Ferguson brings his current Pants on Fire tour to Concord’s Capitol Center on April 12. Shortly after leaving late night in 2014, he hosted the game show Celebrity Name Game and won a couple of Daytime Emmys. In 2021 he did the same with ABC’s The Hustler, and last January he began hosting a TV version of Scrabble.
He likes the game show format because its prep requirements are pretty easy. “You learn how the game works and then you just play,” he said. Beyond that, “It’s very improvisational, it’s very engaging, and then there’s the whole thing of you’re giving away somebody else’s money, which is just icing on the cake.”
Is Ferguson a bit nostalgic for his late night days? “No, I don’t miss it really,” he said. “I’ll tell you why. I mean, I did it for a long time, and I’m proud of that show. I’m glad I did it. I think we managed to do something a little off the beaten track, but by the time I was done I was ready to go.”
Ever the good sport, Ferguson agreed to answer seven seminal questions about his career in comedy.
When did you realize that you were funny?
I’m not entirely convinced that I am, to be honest. I guess when they keep asking you back. So maybe in the punk rock days when you go up between the bands and nobody attacks you, you must have something going on. I think that must have been it.
What made you decide to be funny in front of people,beyond the bits between bands?
I never did decide to do that. It was kind of like I would be asked in increments to do things like that. I never really made a decision. It wasn’t a career path for me. I didn’t think, well, here’s my ambition, I’d like to be a stand-up comedian. I didn’t really have that. It was through kind of a series of unfortunate events.
Who were your inspirations, comics and things that you looked at as good examples?
Well, Billy Connolly was like Jackie Robinson for me. He was the first guy I ever heard or saw that sounded like us and was from a similar background. Billy’s about 20 years older than me, but he was becoming famous in Britain in his early 30s. I was in my early teens, so it was just perfect for me because he was the naughty comedian that would say naughty words, and I loved Billy. I still do. I guess in America it was the great American stand-ups of Richard Pryor and Robin Williams and George Carlin and Redd Foxx, and Eddie Murphy as well. Eddie Murphy’s stand-up. Eddie Murphy’s the same age as me, and I would watch. He was young when he was doing stand-ups. This guy’s amazing, and he was the same age as me. He still is amazing, but when he broke through, it was hard to overstate how important he was at that time.

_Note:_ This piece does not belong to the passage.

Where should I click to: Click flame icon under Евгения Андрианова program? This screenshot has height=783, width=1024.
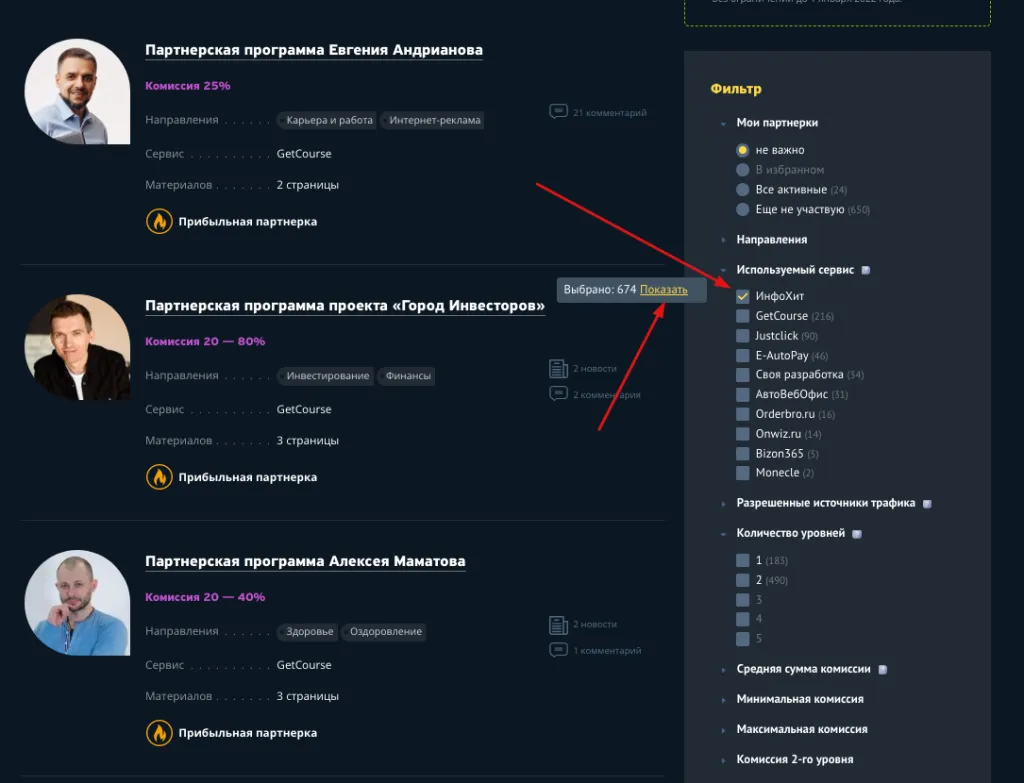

How did your first set go?
You know, I’ll be honest with you. Again, it was in the before time, so I’m not entirely sure I remember my first set. There were a few very bad ones. I remember doing a show at a punk rock club in London. It was a festival of Scottish punk bands, and there was a bunch of Cockneys there. I thought it would be funny if I wore a kilt, but I was very frightened of the audience. They noticed that my knees were knocking. They were literally shaking. I was so nervous. You could see my knees because I was wearing a kilt. They started a chant, this Cockney chant. They were all shouting, His knees are knocking! His knees are knocking! It was an exercise in humiliation. Yeah, I think humiliation.
Was there a moment when you realized you could succeed at it?
Not particularly like that. When I talk to other comedians, they understand this. When it went really bad, like that gig at the Scribner where the audience were chanting, His knees are knocking, and I died on stage. When I came off, it was a weird kind of like, Oh man, I want to do that again. Comedians understand that it’s hard because you’re like, Why would anyone want to do that again? But you kind of do. I don’t know what it is. I want another crack at it. It’s weird.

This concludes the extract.